Question

At a certain auto parts manufacturer, the Quality Control division has determined that one of the machines produces defective parts 19% of the time. A random sample of 7 parts produced by this machine is chosen. Find the probability that fewer than 2 of these parts are defective. Do not round your intermediate computations, and round your answer to three decimal places

Answer 1

Probability that fewer than 2 of these parts are defective is 0.604.

Explanation:

We are given that at a certain auto parts manufacturer, the Quality Control division has determined that one of the machines produces defective parts 19% of the time.

A random sample of 7 parts produced by this machine is chosen.

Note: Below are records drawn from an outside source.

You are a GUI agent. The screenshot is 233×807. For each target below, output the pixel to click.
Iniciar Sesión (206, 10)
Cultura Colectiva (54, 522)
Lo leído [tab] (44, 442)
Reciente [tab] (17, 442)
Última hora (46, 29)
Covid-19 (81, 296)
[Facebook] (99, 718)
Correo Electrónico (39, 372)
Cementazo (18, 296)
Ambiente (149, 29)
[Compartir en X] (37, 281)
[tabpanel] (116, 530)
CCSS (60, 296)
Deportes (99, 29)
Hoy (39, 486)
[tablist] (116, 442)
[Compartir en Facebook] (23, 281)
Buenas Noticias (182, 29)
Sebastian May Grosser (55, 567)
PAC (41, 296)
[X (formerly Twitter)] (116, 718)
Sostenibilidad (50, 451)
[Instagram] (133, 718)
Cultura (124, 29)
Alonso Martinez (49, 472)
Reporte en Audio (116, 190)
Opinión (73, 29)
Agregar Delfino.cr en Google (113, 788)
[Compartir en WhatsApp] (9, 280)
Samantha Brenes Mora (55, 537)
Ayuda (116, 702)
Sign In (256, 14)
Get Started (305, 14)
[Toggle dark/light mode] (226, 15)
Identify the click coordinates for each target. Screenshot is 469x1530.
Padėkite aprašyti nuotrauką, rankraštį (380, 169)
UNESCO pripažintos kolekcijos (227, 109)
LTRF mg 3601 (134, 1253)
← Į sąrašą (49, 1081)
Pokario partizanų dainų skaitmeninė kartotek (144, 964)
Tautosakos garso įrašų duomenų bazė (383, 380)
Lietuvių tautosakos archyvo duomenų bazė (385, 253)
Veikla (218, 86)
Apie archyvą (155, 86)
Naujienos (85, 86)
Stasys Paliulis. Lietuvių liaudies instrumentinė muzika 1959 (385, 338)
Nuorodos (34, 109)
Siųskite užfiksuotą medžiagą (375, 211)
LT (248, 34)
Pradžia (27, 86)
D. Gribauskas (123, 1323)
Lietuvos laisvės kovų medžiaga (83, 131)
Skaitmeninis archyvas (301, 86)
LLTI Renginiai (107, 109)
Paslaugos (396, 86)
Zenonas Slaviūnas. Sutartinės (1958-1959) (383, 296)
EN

The above situation can be represented through Binomial distribution;

`P(X=r) = \binom{n}{r}p^(r) (1-p)^(n-r) ; x = 0,1,2,3,.....`

where, n = number of trials (samples) taken = 7 parts

r = number of success = fewer than 2

p = probability of success which in our question is % of defective

parts produced by one of the machine, i.e; 19%

LET X = Number of parts that are defective

So, it means X ~ Binom(n = 7, p = 0.19)

Now, probability that fewer than 2 of these parts are defective is given by = P(X < 2)

P(X < 2) = P(X = 0) + P(X = 1)

=
`\binom{7}{0}* 0.19^(0) * (1-0.19)^(7-0)+ \binom{7}{1}* 0.19^(1) * (1-0.19)^(7-1)`

=
`1 * 1 * 0.81^(7) +7 * 01.9^(1) * 0.81^(6)`

= 0.604

Therefore, the probability that fewer than 2 of these parts are defective is 0.604.